┏━━

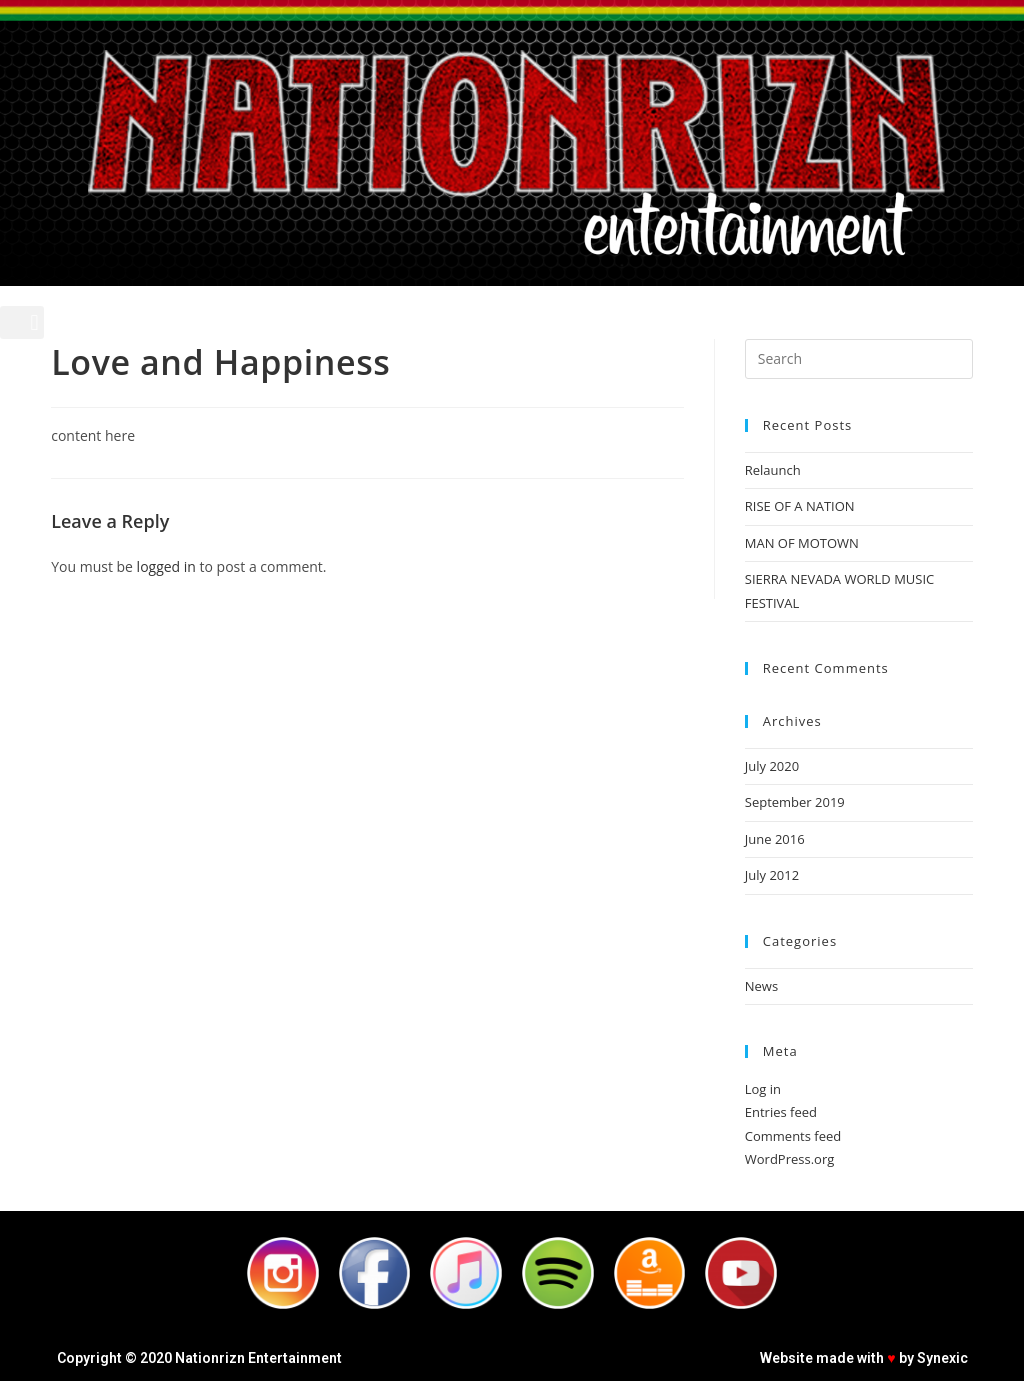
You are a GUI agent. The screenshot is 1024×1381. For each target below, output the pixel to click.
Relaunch (773, 470)
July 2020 (772, 766)
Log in (763, 1089)
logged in (166, 566)
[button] (22, 322)
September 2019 (795, 802)
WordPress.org (790, 1159)
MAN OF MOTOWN (802, 543)
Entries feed (781, 1112)
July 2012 (772, 875)
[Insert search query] (859, 359)
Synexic (942, 1358)
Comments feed (793, 1136)
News (761, 986)
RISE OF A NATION (800, 506)
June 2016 (775, 839)
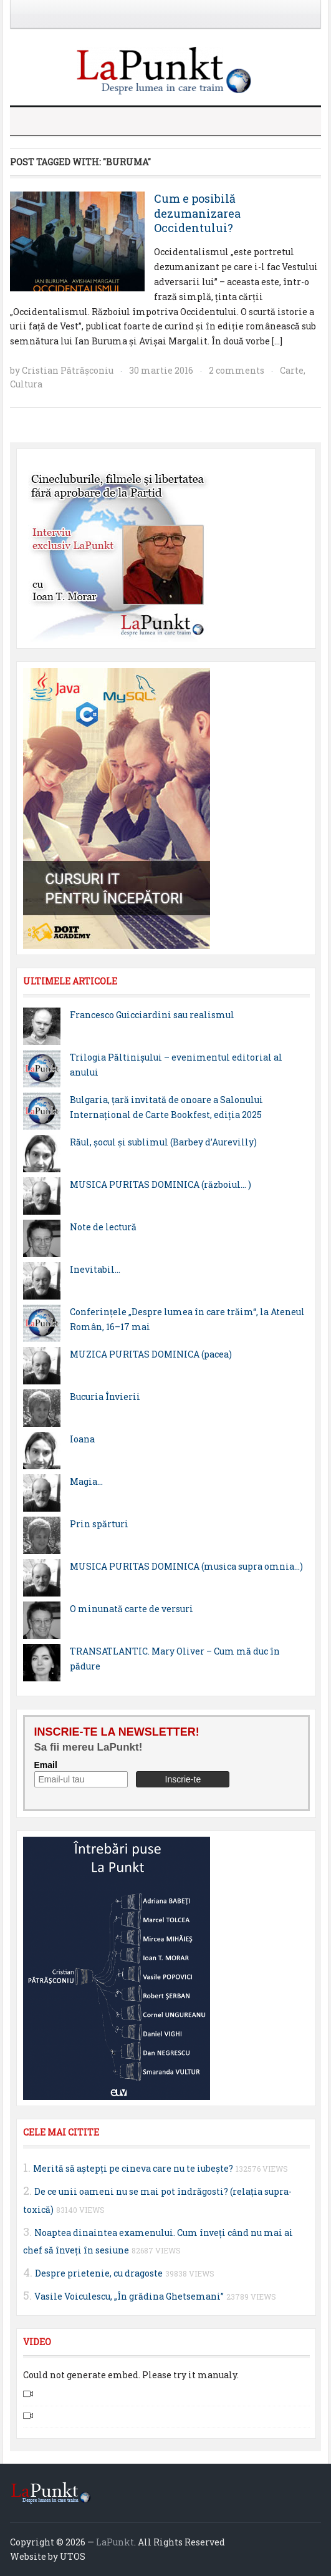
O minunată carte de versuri (131, 1609)
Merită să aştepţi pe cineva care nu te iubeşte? (133, 2168)
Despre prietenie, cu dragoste (99, 2273)
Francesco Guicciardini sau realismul (152, 1015)
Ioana (82, 1439)
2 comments (236, 370)
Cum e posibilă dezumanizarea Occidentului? (197, 213)
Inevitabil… (95, 1269)
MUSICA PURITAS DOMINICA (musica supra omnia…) (186, 1566)
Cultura (26, 384)
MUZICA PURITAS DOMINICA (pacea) (151, 1354)
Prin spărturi (99, 1524)
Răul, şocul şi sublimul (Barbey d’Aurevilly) (163, 1142)
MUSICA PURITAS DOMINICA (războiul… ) (160, 1184)
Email (45, 1765)
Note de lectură (103, 1227)
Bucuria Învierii (105, 1396)
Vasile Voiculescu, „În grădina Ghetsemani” (129, 2296)
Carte (292, 370)
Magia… (86, 1481)
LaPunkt (115, 2542)
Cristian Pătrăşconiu (67, 370)
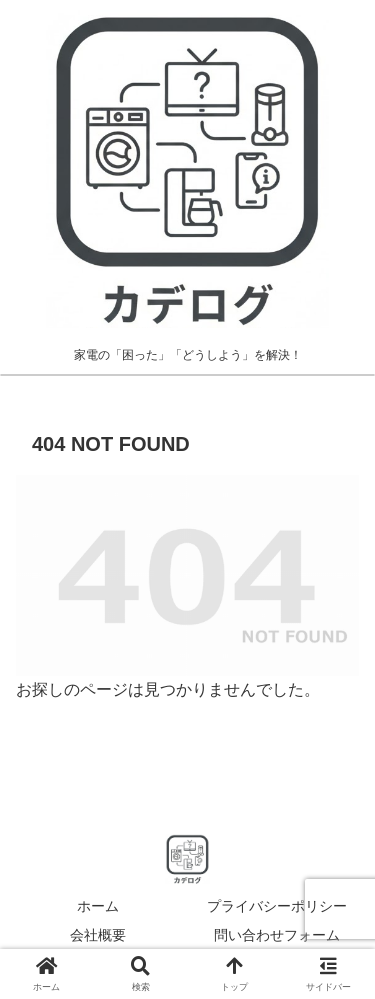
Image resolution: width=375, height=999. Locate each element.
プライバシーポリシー (277, 906)
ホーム (98, 906)
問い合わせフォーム (277, 935)
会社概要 (98, 935)
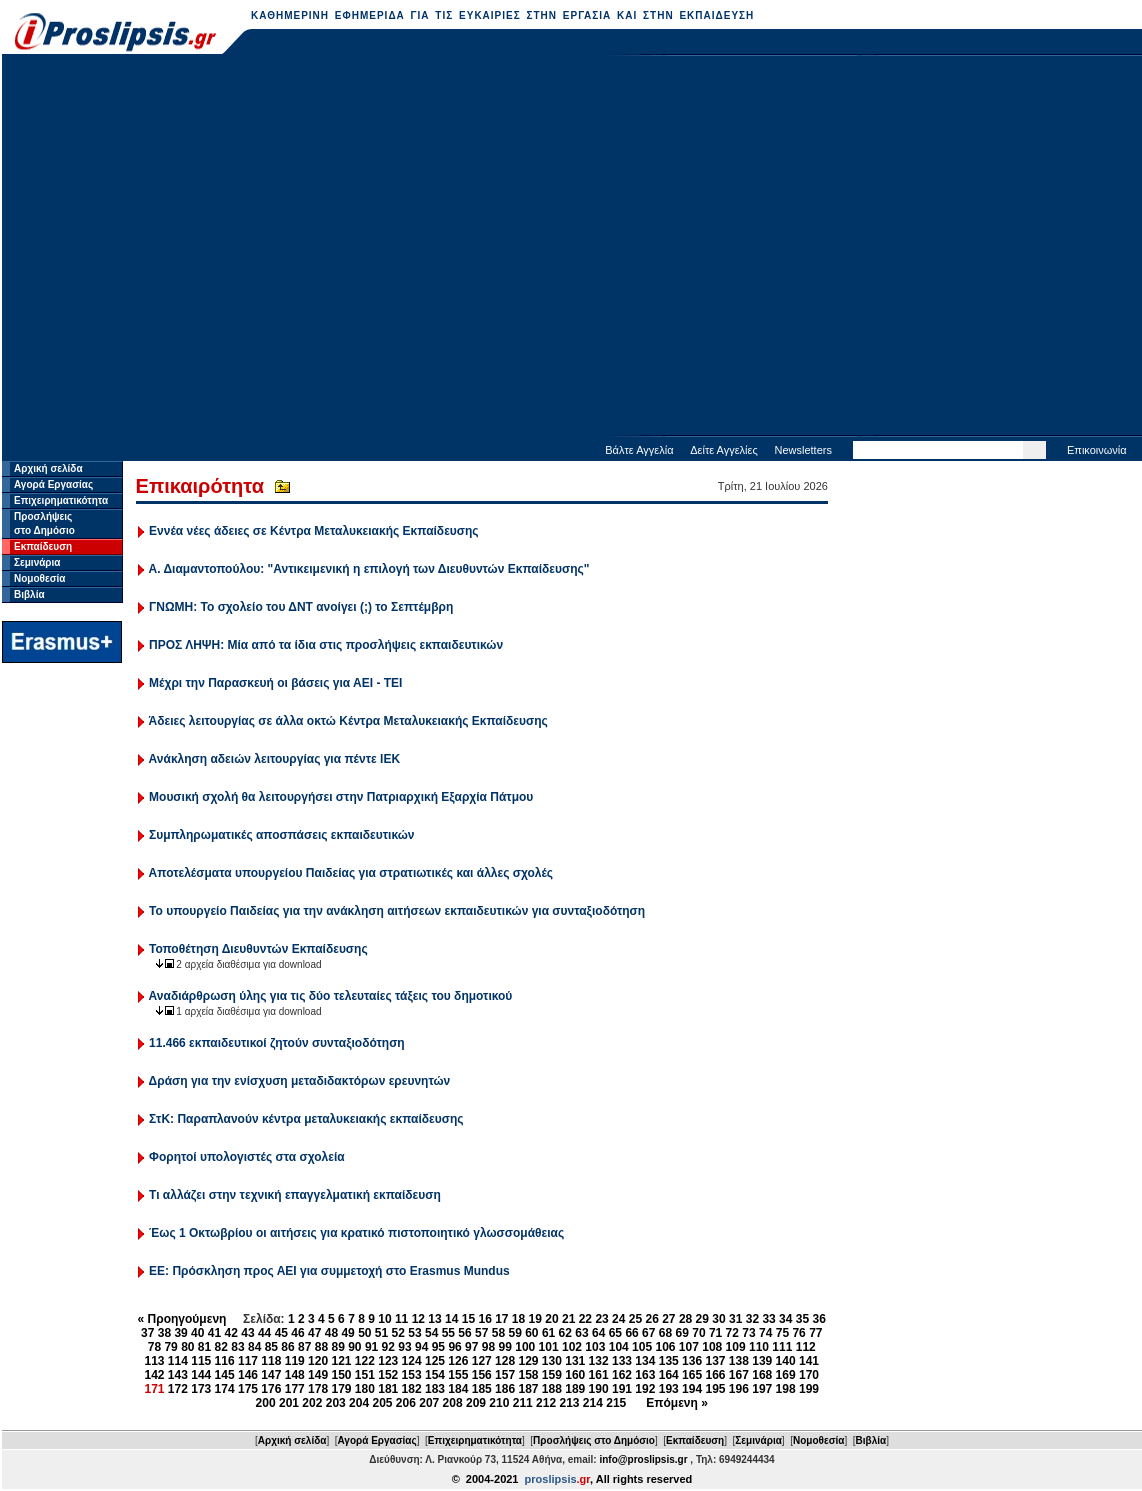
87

┗━━

→ **The problem**
Could you retype every row above character for character, leaving out the pictures?

→ **Complete answer**
You are a GUI agent. The screenshot is 1024×1381. For each target below, output the pixel to click.
Relaunch (773, 470)
July 2020 (772, 766)
Log in (763, 1089)
logged in (166, 566)
[button] (22, 322)
September 2019 (795, 802)
WordPress.org (790, 1159)
MAN OF MOTOWN (802, 543)
Entries feed (781, 1112)
July 2012 (772, 875)
[Insert search query] (859, 359)
Synexic (942, 1358)
Comments feed (793, 1136)
News (761, 986)
RISE OF A NATION (800, 506)
June 2016 (775, 839)
O minunată carte de versuri (131, 1609)
Merită să aştepţi pe cineva care nu te iubeşte? (133, 2168)
Despre prietenie, cu dragoste (99, 2273)
Francesco Guicciardini sau realismul (152, 1015)
Ioana (82, 1439)
2 comments (236, 370)
Cum e posibilă dezumanizarea Occidentului? (197, 213)
Inevitabil… (95, 1269)
MUSICA PURITAS DOMINICA (musica supra omnia…) (186, 1566)
Cultura (26, 384)
MUZICA PURITAS DOMINICA (pacea) (151, 1354)
Prin spărturi (99, 1524)
Răul, şocul şi sublimul (Barbey d’Aurevilly) (163, 1142)
MUSICA PURITAS DOMINICA (războiul… ) (160, 1184)
Email (45, 1765)
Note de lectură (103, 1227)
Bucuria Învierii (105, 1396)
Vasile Voiculescu, „În grădina Ghetsemani” (129, 2296)
Carte (292, 370)
Magia… (86, 1481)
LaPunkt (115, 2542)
Cristian Pătrăşconiu (67, 370)
Image resolution: width=375, height=999. Locate each element.
プライバシーポリシー (277, 906)
ホーム (98, 906)
問い合わせフォーム (277, 935)
会社概要 (98, 935)
87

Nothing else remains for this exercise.